Cubs general manager Jim Hendry will be re-examining his ability to trade Sosa this week when he reassesses his options now that Beltran has a tentative agreement with the New York Mets for seven years, $119 million.
Sosa might even be on the agenda when Mets general manager Omar Minaya has dinner tonight at the White House with President Bush, who approved Sosa’s ill-advised exit from the Texas Rangers when his executive decisions were less monumental than now.
When Minaya is done dining in high society, Cubs general manager Jim Hendry expects to learn if Minaya still has a desire to return to the bargaining table and resume working on a deal this week for Sosa.
The Cubs would likely get left fielder Cliff Floyd in any Mets swap, but that probably won’t be the major issue. The sticking point will be how low Sosa is willing to go in committing to a 2006 salary with his new club.
If Sosa continues to ask for $10 million to $12 million to replace an option year set in his contract to be $18 million for ’06 if he is traded, Hendry will have more difficulty moving him. If Sosa is willing to agree to $8 million for ’06 with his new club, that would be a sign by him that he wants out of Chicago at all costs and it could ignite a deal.
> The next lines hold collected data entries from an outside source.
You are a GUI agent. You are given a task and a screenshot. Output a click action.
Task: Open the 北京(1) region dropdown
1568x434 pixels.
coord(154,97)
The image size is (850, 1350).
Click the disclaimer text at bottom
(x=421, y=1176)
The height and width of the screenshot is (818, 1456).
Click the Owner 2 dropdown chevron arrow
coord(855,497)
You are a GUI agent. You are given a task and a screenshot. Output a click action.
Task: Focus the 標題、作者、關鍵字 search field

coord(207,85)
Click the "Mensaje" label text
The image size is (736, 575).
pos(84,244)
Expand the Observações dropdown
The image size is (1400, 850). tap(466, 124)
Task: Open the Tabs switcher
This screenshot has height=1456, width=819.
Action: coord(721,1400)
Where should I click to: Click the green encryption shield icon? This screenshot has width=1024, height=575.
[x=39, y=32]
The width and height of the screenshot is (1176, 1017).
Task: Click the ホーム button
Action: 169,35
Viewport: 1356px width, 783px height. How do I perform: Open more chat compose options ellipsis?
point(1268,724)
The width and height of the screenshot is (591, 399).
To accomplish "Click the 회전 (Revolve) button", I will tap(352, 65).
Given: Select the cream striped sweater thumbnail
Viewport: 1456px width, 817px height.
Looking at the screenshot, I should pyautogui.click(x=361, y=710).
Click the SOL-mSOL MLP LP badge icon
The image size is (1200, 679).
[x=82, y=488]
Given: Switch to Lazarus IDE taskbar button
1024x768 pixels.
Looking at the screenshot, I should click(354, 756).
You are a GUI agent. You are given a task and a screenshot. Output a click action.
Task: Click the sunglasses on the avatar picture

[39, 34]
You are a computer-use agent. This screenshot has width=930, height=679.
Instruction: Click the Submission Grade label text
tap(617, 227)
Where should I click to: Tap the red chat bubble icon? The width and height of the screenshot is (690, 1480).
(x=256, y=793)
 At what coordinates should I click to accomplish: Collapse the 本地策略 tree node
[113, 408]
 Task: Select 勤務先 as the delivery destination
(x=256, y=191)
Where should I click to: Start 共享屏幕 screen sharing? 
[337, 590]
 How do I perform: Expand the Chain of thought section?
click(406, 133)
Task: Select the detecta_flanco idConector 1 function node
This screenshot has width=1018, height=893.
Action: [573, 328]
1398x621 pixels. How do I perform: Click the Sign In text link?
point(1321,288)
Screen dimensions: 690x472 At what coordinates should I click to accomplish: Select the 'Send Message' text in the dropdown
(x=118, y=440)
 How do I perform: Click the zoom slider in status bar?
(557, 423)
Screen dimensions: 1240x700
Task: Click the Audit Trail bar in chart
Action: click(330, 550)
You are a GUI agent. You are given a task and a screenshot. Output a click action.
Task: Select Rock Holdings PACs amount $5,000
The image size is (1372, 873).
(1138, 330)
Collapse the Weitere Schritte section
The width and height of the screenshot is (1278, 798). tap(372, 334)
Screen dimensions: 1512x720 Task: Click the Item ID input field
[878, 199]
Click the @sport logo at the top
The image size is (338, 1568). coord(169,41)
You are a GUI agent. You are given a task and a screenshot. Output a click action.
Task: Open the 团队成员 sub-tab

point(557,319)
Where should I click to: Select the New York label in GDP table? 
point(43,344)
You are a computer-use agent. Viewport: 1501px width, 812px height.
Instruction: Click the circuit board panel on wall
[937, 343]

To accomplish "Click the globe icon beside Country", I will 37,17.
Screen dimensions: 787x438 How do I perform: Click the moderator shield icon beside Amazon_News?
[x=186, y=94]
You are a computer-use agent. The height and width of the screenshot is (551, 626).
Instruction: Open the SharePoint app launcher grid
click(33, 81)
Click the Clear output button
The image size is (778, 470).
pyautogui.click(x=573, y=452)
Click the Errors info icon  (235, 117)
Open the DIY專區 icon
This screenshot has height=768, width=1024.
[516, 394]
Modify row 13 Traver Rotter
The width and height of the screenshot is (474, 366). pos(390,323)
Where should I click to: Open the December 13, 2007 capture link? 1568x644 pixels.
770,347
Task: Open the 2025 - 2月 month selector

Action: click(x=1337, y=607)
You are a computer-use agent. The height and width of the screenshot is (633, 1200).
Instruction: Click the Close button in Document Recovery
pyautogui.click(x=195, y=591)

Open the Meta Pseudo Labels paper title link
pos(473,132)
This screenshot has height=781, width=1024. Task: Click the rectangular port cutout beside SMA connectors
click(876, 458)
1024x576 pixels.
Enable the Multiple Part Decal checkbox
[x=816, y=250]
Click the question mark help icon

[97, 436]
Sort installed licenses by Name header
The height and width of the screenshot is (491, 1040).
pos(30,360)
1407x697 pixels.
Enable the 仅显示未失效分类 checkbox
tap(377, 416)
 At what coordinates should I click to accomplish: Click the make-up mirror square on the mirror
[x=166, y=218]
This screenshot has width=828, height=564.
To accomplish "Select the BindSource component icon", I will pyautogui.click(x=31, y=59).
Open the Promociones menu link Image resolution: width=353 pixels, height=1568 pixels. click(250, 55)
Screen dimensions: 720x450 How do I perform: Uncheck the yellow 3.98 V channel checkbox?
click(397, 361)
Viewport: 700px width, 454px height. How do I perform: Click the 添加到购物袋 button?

Privately, the Cubs couldn’t be happier that the Mets are prepared to pay Beltran $119 million for the next seven years, including an $11 million signing bonus. His departure from the National League Central means that the Cubs won a valuable consolation prize in being among the losers for Beltran’s services.
After all, the Cubs never were tempted for a moment to buy into agent Scott Boras’ demands that Beltran had to get a seven-year contract term. Truth be told, they never exchanged a specific figure with Boras that they intended to pay Beltran over five or six years. Boras never delved that far into the matter, not interested in having Beltran look at Chicago as a five or six-year commitment at $15 million to $16 million a year.
The Cubs haven’t taken serious looks at two free agent outfielders — former White Sox right fielder Magglio Ordonez or Jeromy Burnitz. If they can’t trade Sosa, sources indicated that they are unlikely to consider signing Ordonez to start in left.
If Sosa goes, Ordonez will be considered at that time. But the Cubs presently are extremely leery of the condition of Ordonez’s troublesome knee. They would require extensive medical workups on him before pursuing him very far.
In addition to the Mets, Baltimore, Washington and Kansas City appear to be the teams that still could be interested in Sosa. The Cubs are committed to $21.5 million to Sosa in 2005 with a $17 million salary and a buyout.
In items we failed to cover from this past weekend, Ruben Sierra re-signed with the Yankees , backup 1B/occasional pitcher David McCarty signed a minor league contract with Boston (perhaps setting the stage for a trade of Doug Mientkiewcz), and SS Tony Batista will be taking his bizarre batting stance to Japan’s Fukuoka Hawks.